On Mon, 2 Oct 1995, Rev. Mark Grant wrote:
Over the weekend I hacked up a one-time-pad generator from the random number code I've been writing for Privtool, which uses noise from the audio device to generate random numbers.
The code basically reads in a 512-byte block from /dev/audio, then takes the MD5 of that block to generate 16 bytes of the OTP. The raw audio data I'm getting is not particularly random and will compress by 3:1 using gzip or compress, so I'm assuming that using a 32:1 ratio here via MD5 will give a truly random output (it's certainly uncompressible).

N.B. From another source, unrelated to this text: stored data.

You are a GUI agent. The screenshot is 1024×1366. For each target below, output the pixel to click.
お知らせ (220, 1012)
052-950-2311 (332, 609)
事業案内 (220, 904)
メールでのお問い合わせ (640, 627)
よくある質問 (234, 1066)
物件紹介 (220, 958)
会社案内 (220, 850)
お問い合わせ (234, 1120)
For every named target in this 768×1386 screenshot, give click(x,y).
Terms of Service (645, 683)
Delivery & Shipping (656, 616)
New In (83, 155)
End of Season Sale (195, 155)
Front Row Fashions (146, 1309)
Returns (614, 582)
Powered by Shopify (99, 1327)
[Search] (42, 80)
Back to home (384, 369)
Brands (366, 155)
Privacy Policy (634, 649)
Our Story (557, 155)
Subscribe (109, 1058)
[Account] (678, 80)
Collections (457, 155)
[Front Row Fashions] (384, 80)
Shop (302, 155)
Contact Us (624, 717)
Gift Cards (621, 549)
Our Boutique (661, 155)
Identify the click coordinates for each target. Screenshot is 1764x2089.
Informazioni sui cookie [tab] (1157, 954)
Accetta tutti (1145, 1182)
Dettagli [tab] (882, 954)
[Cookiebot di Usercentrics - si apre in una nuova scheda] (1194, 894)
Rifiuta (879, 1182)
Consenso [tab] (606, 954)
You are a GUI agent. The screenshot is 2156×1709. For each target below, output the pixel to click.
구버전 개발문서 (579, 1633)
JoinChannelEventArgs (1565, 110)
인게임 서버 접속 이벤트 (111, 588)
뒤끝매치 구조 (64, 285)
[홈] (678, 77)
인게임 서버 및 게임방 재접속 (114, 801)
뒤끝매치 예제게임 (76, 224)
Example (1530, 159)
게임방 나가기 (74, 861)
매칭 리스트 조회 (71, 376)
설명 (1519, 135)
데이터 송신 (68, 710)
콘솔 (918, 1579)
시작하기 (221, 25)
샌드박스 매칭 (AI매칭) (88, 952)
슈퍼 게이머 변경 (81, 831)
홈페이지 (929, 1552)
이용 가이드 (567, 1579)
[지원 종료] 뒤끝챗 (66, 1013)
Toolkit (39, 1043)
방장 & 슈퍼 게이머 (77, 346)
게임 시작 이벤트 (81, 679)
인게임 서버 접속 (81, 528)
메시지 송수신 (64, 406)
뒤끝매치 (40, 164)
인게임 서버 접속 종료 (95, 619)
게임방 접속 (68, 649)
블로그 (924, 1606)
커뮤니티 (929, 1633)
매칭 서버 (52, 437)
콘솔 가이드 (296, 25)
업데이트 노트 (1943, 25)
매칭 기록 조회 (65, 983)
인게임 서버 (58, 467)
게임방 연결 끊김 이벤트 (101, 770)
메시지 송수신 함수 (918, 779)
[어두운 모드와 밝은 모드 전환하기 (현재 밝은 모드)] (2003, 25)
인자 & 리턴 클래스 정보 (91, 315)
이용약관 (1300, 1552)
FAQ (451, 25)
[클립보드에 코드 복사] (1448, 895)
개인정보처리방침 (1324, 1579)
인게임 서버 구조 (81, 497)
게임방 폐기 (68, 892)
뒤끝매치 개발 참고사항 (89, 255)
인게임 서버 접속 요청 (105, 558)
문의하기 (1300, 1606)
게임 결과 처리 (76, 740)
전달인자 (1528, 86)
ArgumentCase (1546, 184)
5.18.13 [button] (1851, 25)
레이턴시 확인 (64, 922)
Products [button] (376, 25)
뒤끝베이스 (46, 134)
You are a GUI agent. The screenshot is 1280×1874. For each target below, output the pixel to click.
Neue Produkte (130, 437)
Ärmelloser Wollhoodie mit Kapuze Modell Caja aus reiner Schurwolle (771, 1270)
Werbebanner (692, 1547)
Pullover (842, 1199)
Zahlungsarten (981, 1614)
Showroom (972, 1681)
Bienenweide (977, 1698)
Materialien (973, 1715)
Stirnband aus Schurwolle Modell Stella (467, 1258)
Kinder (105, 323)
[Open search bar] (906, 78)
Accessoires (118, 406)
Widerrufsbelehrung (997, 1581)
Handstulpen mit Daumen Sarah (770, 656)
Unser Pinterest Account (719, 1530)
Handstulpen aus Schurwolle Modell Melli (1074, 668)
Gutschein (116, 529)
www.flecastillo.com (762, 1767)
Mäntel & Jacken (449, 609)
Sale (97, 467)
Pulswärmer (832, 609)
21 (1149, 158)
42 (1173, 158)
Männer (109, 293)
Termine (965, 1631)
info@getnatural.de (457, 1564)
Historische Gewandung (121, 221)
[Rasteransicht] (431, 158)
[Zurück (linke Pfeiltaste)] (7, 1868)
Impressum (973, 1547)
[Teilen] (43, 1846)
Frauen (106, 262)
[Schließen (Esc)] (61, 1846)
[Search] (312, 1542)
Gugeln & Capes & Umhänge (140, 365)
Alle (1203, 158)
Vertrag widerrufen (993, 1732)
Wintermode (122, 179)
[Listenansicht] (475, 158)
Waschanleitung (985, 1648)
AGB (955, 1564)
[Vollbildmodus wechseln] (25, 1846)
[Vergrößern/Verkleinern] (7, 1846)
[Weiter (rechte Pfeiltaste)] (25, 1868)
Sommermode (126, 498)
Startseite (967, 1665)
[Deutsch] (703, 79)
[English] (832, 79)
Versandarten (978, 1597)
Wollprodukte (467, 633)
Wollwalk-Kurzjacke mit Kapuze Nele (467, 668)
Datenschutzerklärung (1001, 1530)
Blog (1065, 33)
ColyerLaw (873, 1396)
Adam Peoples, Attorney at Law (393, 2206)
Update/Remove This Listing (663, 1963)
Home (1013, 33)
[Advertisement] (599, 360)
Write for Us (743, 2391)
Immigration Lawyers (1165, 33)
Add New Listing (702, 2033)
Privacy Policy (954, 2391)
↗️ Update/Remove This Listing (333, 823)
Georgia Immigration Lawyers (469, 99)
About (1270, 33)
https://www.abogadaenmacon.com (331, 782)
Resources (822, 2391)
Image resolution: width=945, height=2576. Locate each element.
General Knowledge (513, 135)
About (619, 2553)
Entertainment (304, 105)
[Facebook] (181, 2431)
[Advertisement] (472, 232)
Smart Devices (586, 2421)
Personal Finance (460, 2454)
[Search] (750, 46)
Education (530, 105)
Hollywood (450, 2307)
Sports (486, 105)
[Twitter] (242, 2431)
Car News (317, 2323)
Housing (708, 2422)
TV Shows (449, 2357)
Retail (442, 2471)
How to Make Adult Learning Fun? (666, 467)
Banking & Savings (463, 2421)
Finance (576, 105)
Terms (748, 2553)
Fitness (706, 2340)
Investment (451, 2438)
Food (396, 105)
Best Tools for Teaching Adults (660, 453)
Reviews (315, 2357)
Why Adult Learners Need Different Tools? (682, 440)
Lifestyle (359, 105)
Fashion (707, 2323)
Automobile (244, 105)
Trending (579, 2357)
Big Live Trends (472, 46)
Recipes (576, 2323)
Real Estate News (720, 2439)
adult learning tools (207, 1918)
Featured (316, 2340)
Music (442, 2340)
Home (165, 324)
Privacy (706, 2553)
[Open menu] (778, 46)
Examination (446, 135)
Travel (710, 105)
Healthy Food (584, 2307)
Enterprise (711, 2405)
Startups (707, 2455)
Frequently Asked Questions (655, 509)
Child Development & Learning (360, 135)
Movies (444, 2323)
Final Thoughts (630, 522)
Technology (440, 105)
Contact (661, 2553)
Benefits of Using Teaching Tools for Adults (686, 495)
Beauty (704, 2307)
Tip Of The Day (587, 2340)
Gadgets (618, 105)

I wouldn't bet on it. I did a similar hack with perl, with a much more conservative 5 seconds to 32 bytes. That didn't cut it, when I ent'ed the result it gave 6 bits of entropy / 8 bits of output. I do recall posting it here.
Before I release the source code to the Net, can anyone give me any good reasons to believe that this won't produce physically random output, or make suggestions on how to test, or improve, the generated output ? There's a #define which can be used to easily increase the amount of data fed into the MD5, but at the moment it will only generate about 1 MB per hour on a Sparcstation (limited by the audio input rate), so I don't want to increase that if I don't have to.
Um.. I would try to generate bits quickly, then securely, so for example you get a 2k buffer and do it 5 sec / 128 bits. Then slow down and overwrite the buffer and give warnings if the user wants to use the bits too early.